··· Supplied material ···
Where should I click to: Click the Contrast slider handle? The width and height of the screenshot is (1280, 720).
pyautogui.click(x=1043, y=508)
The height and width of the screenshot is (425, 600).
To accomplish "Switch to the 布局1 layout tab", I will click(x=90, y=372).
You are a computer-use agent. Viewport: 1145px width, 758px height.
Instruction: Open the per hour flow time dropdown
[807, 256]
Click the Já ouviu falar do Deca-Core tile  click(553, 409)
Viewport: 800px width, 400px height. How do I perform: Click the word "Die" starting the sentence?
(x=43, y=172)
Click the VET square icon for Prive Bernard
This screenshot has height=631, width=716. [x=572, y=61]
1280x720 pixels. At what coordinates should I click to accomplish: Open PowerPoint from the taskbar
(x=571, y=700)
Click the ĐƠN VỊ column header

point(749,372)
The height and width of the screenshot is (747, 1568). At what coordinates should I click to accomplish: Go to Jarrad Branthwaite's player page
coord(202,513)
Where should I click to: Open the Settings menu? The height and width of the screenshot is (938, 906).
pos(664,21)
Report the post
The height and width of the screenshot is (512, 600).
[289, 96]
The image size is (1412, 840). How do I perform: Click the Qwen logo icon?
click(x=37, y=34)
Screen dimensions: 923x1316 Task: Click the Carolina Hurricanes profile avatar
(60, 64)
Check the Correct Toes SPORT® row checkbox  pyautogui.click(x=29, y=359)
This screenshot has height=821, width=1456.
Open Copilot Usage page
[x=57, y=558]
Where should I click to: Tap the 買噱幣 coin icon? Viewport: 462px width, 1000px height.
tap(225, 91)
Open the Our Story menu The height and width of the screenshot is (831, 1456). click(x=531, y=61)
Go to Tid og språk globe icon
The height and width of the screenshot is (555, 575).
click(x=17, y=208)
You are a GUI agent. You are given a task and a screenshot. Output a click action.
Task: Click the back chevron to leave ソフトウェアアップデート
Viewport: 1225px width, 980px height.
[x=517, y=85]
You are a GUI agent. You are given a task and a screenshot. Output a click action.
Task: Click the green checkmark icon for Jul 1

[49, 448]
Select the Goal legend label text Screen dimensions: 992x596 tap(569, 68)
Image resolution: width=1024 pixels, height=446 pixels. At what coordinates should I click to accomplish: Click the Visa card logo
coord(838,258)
···
## Action item
In full and without change, transcribe every line of the records above.

## Written answer
Where should I click to: Click the Contrast slider handle? The width and height of the screenshot is (1280, 720).
pyautogui.click(x=1043, y=508)
The height and width of the screenshot is (425, 600).
To accomplish "Switch to the 布局1 layout tab", I will click(x=90, y=372).
You are a computer-use agent. Viewport: 1145px width, 758px height.
Instruction: Open the per hour flow time dropdown
[807, 256]
Click the Já ouviu falar do Deca-Core tile  click(553, 409)
Viewport: 800px width, 400px height. How do I perform: Click the word "Die" starting the sentence?
(x=43, y=172)
Click the VET square icon for Prive Bernard
This screenshot has height=631, width=716. [x=572, y=61]
1280x720 pixels. At what coordinates should I click to accomplish: Open PowerPoint from the taskbar
(x=571, y=700)
Click the ĐƠN VỊ column header

point(749,372)
The height and width of the screenshot is (747, 1568). At what coordinates should I click to accomplish: Go to Jarrad Branthwaite's player page
coord(202,513)
Where should I click to: Open the Settings menu? The height and width of the screenshot is (938, 906).
pos(664,21)
Report the post
The height and width of the screenshot is (512, 600).
[289, 96]
The image size is (1412, 840). How do I perform: Click the Qwen logo icon?
click(x=37, y=34)
Screen dimensions: 923x1316 Task: Click the Carolina Hurricanes profile avatar
(60, 64)
Check the Correct Toes SPORT® row checkbox  pyautogui.click(x=29, y=359)
This screenshot has height=821, width=1456.
Open Copilot Usage page
[x=57, y=558]
Where should I click to: Tap the 買噱幣 coin icon? Viewport: 462px width, 1000px height.
tap(225, 91)
Open the Our Story menu The height and width of the screenshot is (831, 1456). click(x=531, y=61)
Go to Tid og språk globe icon
The height and width of the screenshot is (555, 575).
click(x=17, y=208)
You are a GUI agent. You are given a task and a screenshot. Output a click action.
Task: Click the back chevron to leave ソフトウェアアップデート
Viewport: 1225px width, 980px height.
[x=517, y=85]
You are a GUI agent. You are given a task and a screenshot. Output a click action.
Task: Click the green checkmark icon for Jul 1

[49, 448]
Select the Goal legend label text Screen dimensions: 992x596 tap(569, 68)
Image resolution: width=1024 pixels, height=446 pixels. At what coordinates should I click to accomplish: Click the Visa card logo
coord(838,258)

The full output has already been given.